Make a difference on holiday: seven places where tourism is the lifeblood, and where every dollar you spend helps your hosts
From Malta to the Maldives, these are economies whose health is largely determined by how much they earn from tourism, and where your choices about where to stay and eat can disproportionately benefit families
The following six countries – and one special administrative region – are among the most heavily dependent on our holiday money, according to a 2018 World Travel and Tourism Council report. These are destinations where every dollar spent is disproportionately beneficial, especially if we stay in locally owned hotels, eat at family-run restaurants and let the multiplier effect – a trickle-down dividend that circulates our cash through host communities – do the rest.

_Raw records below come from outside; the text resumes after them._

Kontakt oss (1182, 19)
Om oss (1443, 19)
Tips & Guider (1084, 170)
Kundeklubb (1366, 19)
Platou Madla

Basing an entire economy on tourism is not without risk but it’s a gamble many cash-strapped governments have no choice but to take. The travel industry now supports one in 10 jobs worldwide and provides developing nations with a financial lifeline. The problem is, there’s little to fall back on if things go wrong.
1 The Maldives
No other country relies on the revenue generated by tourism as much as the Maldives. The industry directly supported 34,500 jobs (in a population of 436,330) in 2017, and more than a third of the working population indirectly, thanks to the aforementioned multiplier effect. Despite an ongoing political crisis that led to a state of emergency being declared in February, the Indian Ocean archipelago actually saw visitor numbers increase in the first three months of 2018.
New resorts and the home-sharing revolution are said to be behind the timely spike in arrivals but perhaps people want to see the Maldives before they disappear beneath the rising seas. Studies suggest the necklace of 1,200 tropical islands is likely to become uninhabitable by the middle of the century because of frequent flooding, a lack of freshwater and damage to infrastructure.